In a very interesting decision (with implications for same-sex marriage), a Louisiana court has held that the state must recognize a foreign marriage between cousins despite the fact that such a marriage would be null and void in the statem The 1st Circuit Appeals court ruled that there is no strong public policy that would bar such a recognition. The case involved a divorce case where the East Baton Rouge Parish Family Court judge declined jurisdiction.

The unhappy couple were married in Iran. Like most nations, cousins can marry in Iran. Since it is a valid marriage in Iran, the court ruled that it should be treated as valid in Louisiana. For the opinion, click here.

Louisiana has always accepted jurisdiction in divorce cases to avoid “limping marriages:” Comment b to Article 3520 explains:

Based on the universally espoused policy of favoring the
validity of marriages if there is any reasonable basis for doing so
favor matrimonii this Article authorizes the validation of marriages
that are valid either in the state where contracted or in the state where
the spouses were first domiciled as husband and wife This ancient
policy of favor matrimonii and favor validatis is well entrenched in
the substantive law of every state of the United States This policy is
equally important at the multi state level where it is reenforced by the
policy of avoiding limping marriages This Article enunciates this
policy of validation and defines its limits These limits are co
extensive with the strong public policy of the state whose law is
applicable to the particular issue under Article 3519 “

This analysis come close to a full faith and credit decision, even though this is made directly on state law. For years, gay and lesbian couples have argued that, once marriages are recognized in states like Massachusetts, other states must recognize the marriages even if they do not allow same-sex marriage.
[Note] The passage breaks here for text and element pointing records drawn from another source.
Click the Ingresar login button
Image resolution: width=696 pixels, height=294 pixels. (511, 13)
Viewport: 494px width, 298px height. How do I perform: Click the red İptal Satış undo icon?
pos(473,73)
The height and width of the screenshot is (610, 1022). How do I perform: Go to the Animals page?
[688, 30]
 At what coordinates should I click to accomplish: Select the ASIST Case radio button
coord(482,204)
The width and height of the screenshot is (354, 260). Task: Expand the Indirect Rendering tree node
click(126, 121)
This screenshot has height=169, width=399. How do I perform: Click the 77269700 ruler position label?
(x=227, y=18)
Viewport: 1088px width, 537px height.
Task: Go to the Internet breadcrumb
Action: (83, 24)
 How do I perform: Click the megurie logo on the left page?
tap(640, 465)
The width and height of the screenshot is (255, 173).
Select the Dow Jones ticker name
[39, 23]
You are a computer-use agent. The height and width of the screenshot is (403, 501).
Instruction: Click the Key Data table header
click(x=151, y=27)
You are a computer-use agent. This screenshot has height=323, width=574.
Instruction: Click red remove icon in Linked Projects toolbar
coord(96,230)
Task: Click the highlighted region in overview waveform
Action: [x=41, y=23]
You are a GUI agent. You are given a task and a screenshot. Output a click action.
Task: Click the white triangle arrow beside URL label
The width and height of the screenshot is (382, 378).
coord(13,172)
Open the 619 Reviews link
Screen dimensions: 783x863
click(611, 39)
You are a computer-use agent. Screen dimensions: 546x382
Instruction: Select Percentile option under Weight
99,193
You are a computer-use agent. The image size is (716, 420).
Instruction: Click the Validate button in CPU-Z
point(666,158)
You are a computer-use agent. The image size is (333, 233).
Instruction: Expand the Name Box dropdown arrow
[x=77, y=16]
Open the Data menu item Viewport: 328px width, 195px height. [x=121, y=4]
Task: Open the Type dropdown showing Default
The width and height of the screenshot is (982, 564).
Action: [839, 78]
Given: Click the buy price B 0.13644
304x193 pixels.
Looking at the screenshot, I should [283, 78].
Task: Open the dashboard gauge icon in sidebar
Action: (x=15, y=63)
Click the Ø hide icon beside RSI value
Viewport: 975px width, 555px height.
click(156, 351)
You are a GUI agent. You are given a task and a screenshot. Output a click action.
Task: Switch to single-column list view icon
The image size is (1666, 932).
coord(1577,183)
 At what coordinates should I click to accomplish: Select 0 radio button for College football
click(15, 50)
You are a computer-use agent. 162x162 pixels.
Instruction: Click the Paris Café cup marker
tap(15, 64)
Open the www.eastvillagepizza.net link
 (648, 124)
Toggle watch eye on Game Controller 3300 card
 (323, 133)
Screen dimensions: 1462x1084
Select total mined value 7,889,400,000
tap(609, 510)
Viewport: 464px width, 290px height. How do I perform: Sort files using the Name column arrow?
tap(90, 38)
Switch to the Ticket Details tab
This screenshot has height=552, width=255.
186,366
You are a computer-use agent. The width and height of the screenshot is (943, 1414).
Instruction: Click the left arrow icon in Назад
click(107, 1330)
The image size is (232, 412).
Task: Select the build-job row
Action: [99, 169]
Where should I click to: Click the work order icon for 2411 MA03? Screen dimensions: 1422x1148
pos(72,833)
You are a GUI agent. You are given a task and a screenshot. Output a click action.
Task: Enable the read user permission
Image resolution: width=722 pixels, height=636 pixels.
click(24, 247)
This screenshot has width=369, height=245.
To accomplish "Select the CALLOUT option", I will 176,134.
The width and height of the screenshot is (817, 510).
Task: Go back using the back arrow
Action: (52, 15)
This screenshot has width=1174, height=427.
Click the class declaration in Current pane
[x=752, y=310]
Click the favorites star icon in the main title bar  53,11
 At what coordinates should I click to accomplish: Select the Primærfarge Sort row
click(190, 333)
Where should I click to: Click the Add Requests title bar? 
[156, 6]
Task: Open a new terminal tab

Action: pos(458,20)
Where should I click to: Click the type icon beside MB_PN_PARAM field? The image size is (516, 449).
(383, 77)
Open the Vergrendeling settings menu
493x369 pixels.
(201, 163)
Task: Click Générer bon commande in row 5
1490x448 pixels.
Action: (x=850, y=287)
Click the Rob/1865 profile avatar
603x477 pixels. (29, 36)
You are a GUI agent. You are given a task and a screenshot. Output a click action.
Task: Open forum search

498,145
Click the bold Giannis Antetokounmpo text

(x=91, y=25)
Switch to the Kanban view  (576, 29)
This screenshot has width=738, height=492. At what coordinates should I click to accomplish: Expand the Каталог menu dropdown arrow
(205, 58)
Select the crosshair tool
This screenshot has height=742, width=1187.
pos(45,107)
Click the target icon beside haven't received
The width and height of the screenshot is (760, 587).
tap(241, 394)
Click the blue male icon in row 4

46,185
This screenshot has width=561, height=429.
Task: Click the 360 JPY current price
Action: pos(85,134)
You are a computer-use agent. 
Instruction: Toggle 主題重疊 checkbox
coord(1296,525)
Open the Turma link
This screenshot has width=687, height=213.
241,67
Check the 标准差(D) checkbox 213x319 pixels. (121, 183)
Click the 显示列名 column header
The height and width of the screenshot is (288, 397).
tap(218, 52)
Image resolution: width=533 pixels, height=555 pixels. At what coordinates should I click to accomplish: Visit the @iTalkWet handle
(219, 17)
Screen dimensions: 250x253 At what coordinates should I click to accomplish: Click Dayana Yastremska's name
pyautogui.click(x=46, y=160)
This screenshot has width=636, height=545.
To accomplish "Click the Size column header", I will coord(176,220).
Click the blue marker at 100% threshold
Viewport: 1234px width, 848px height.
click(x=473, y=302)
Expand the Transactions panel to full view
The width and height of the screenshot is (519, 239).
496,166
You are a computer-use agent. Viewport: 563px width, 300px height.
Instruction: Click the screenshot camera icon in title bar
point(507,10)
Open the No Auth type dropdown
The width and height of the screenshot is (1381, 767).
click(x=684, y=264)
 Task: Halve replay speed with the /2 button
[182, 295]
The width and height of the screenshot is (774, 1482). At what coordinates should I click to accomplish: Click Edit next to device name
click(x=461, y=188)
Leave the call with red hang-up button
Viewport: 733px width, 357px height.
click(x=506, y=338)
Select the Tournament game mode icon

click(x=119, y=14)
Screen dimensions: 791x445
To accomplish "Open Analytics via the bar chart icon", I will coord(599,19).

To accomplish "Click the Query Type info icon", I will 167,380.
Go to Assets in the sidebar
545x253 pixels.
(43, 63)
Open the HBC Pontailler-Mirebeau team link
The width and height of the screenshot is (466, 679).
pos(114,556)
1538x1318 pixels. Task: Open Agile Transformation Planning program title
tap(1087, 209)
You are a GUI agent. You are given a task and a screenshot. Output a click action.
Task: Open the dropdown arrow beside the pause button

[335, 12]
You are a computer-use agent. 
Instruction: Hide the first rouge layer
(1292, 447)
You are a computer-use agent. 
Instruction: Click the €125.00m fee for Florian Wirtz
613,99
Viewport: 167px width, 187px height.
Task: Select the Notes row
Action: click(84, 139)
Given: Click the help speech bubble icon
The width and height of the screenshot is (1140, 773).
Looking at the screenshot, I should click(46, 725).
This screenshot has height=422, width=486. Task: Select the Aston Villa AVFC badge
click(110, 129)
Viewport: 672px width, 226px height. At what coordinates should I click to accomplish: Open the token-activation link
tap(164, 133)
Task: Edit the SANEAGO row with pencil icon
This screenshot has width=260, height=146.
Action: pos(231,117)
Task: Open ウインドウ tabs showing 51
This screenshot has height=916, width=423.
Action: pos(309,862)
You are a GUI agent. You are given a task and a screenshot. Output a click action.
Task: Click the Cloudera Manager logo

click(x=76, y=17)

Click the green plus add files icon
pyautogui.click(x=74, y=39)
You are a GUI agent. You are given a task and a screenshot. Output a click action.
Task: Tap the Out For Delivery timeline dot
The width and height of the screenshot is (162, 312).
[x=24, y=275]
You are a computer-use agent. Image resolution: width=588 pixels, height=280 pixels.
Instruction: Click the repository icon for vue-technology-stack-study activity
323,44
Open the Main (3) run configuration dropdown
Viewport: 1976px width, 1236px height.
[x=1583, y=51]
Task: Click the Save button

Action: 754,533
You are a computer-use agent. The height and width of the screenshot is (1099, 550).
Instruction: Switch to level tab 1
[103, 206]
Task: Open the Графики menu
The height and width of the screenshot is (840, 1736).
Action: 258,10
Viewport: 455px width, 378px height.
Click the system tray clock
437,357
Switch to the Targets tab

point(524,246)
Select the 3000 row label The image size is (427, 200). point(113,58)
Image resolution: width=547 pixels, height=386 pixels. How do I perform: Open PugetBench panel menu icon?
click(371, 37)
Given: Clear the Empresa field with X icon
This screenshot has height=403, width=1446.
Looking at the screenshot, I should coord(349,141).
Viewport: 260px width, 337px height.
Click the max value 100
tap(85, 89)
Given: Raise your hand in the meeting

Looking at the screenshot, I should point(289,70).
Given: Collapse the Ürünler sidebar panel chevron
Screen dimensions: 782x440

I have always been skeptical of this argument, believing that courts would recognize a public policy exception to the full faith and credit obligations.

The lower court may have been more concerned with same-sex marriage than the marriage of cousins in rendering its decision. However, the appellate court’s emphasis on a lack of a “strong public policy” against marriage by cousins would preserve the objection on same-sex marriage. On the subject of same-sex marriage, the state has expressed a strong policy in opposition.